Now they are asking how we plan to spend our stimulus checks. Whether it’s the Bush Administration or the Obama Administration sending out stimulus checks, the message is clear. We should go out and buy more because the future of the economy hinges on the volume of spending. If we just spend enough, we will “kick start” the economy and get back to the good old days.
“Real economics is the interface between human beings and the world all around,” says Homer Dixon. What are you seeing in the world all around you? I see our leaders trying to revive the massive producing and selling of stuff at a level that goes way beyond our basic needs. While in the meantime, increasing numbers of people lack the basics. Isn’t there some other way of doing business?
The big question is:
How can we transform this market-based society, which is dependent upon the consumption of manufactured goods and natural resources, to a commons-based society, which is focused on developing human and environmental assets?
The “Gospel of Consumption”
It’s worthwhile to consider the way this big question was posed and answered at the beginning of the Great Depression. The parallel is remarkable!
During the boom years after World War I, the industrial capacity for turning out consumer goods (cars, electric lights, vacuum cleaners, radios, washing machines, etc.) appeared to be increasing at a pace greater than the number of interested buyers. The textile mills could produce all the cloth in six months that Americans needed for a year, and 14% of American shoe factories could produce a year’s supply of footwear. “Ultimately, it may be that the world’s needs will be produced by three days work a week,” Said Secretary of Labor James Davis in 1927, suggesting that work hours could be reduced, thanks to labor-saving machinery as well as labor-saving tools for the home. Workers would have more time for themselves and their families.

# Given instruction 1
Using the essay on consumer spending, decide whether each statement agrees with it, and answer yes or no with the deciding words quoted: (a) Secretary of Labor James Davis suggested in 1927 that the world's needs might be produced by three days of work a week. (b) Textile mills could produce a year's worth of cloth in three months. (c) Forty percent of American shoe factories could produce a year's supply of footwear.
# Given instruction 2
Recast the paragraph of the essay on consumer spending that begins "During the boom years after World War I" as a short bulleted list that keeps its main facts.
# Given instruction 3
Carry on the essay on consumer spending from the point where it stops.
The items have no connection to the essay on consumer spending.

# Extracted material

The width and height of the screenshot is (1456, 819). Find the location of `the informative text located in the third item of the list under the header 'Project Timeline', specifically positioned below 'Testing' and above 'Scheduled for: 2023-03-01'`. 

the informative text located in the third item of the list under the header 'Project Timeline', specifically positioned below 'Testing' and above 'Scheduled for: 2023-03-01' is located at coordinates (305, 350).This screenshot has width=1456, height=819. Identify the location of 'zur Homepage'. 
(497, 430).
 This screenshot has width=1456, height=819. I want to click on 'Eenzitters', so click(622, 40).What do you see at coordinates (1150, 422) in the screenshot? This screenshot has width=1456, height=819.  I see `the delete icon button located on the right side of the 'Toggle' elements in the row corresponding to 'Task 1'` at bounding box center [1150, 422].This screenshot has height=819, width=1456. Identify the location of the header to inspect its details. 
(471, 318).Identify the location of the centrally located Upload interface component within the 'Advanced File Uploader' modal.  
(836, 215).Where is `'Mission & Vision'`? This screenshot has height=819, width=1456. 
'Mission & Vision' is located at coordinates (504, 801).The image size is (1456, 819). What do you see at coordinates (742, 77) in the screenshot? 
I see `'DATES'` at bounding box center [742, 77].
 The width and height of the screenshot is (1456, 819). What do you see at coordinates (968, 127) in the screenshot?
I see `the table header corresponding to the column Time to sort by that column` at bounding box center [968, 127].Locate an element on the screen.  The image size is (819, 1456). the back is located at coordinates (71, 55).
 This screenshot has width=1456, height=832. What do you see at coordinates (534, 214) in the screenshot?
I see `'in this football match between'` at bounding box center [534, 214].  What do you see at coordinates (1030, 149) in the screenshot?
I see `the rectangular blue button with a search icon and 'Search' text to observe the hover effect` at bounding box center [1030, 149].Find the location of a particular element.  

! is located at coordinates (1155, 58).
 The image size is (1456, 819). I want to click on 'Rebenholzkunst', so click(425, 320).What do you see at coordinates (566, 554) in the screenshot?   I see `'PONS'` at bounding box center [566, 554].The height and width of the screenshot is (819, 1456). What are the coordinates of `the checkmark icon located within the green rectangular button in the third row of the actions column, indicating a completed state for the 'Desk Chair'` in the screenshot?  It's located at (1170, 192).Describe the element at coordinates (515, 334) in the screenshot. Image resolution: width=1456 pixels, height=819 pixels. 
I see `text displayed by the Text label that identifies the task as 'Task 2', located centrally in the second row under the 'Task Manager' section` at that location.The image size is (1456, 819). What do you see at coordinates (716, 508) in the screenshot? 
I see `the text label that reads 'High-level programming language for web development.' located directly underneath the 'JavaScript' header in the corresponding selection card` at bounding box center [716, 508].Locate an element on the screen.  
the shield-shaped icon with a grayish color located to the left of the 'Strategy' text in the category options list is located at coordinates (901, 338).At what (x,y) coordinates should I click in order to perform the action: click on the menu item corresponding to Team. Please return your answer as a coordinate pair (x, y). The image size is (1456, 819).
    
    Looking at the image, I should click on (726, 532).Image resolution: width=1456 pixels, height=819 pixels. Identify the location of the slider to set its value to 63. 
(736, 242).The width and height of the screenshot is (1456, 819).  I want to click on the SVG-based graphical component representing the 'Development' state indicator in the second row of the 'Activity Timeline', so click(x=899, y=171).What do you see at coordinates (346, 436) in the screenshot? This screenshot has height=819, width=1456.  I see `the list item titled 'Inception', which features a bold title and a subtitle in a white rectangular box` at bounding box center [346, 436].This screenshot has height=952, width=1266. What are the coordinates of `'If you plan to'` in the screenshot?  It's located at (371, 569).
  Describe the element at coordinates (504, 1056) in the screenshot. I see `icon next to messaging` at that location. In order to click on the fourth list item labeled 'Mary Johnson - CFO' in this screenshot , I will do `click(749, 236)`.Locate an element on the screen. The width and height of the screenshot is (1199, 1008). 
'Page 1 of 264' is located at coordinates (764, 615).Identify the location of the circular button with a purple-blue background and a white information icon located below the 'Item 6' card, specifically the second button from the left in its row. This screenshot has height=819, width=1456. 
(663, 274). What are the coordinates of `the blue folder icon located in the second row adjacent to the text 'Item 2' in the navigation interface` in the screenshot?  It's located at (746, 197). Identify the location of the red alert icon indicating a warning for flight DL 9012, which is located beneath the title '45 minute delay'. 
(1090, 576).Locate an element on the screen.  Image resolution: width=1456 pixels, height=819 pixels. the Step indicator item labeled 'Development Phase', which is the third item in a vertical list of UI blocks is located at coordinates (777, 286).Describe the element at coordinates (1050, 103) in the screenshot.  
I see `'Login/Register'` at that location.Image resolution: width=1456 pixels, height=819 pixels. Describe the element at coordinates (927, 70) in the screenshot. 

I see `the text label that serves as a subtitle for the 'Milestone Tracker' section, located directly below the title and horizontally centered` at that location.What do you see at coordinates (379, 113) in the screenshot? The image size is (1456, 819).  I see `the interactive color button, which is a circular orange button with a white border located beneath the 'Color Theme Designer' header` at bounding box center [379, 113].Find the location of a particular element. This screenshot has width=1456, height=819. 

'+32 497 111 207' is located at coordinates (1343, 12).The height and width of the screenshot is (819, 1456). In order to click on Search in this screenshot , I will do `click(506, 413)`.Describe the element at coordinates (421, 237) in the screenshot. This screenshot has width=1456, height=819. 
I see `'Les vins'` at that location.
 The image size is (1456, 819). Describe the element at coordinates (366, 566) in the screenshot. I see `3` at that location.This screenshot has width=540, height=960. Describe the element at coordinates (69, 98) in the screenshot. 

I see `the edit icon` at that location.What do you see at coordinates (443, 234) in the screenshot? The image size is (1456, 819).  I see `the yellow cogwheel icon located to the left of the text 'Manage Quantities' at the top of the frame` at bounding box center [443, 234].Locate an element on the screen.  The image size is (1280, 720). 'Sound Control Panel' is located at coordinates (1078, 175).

# Final answer 1
(a) Yes: "“Ultimately, it may be that the world’s needs will be produced by three days work a week,” Said Secretary of Labor James Davis in 1927"
(b) No: "The textile mills could produce all the cloth in six months that Americans needed for a year"
(c) No: "14% of American shoe factories could produce a year’s supply of footwear"

# Final answer 2
- After World War I, the capacity to produce consumer goods (cars, electric lights, vacuum cleaners, radios, washing machines, etc.) appeared to be growing faster than the number of interested buyers.
- Textile mills could make a year's worth of cloth for Americans in six months.
- 14% of American shoe factories could produce a year's supply of footwear.
- In 1927, Secretary of Labor James Davis suggested that the world's needs might one day be produced by three days of work a week.
- He proposed that labor-saving machinery and household tools could shorten work hours, giving workers more time for themselves and their families.

# Final answer 3
The issue in the late 1920s was how manufacturers would respond. Would they: a) adapt to the market demand of frugal American families by idling machines and reducing work hours; or b) find a way to expand consumer demand and keep people and machines working nonstop. You can guess which direction they headed.
Charles Kettering, director of research for General Motors, proposed a strategic shift in industrial planning in a 1929 magazine article titled, “Keep the Consumer Dissatisfied.” He suggested that manufacturers go beyond fulfilling basic human needs to creating new ones. President Herbert Hoover’s 1929 Committee on Recent Economic Changes followed up by celebrating what one industrial consultant called “the gospel of consumerism:” “We have a boundless field before us. There are new wants which will make way endlessly for newer wants, as fast as they are satisfied.”
Here is the irony as expressed by Jeffrey Kaplan, author of a 2008 Orion magazine article titled, “The Gospel of Consumption,” “Machines can save labor, but only if they go idle when we possess enough of what they can produce. In other words, the machinery offers us an opportunity to work less, an opportunity that as a society we have chosen not to take. Instead, we have allowed the owners of those machines to define their purpose as ‘higher productivity’ – and with it, the imperative to consume virtually everything that the machinery can possible produce.”
In 1932, Arthur Dahlberg, one of the critics of consumerism, declared that, “The failure to shorten the length of the working day is the primary cause of our excess industrial plant, our enormous wastes of competition, our high pressure advertising, and our economic imperialism.” By not shortening the working day, “the profit motive becomes both the creator and satisfier of spiritual needs. For when the profit motive can turn nowhere else, it wraps our soap in pretty boxes and tries to convince us that that is solace to our souls.”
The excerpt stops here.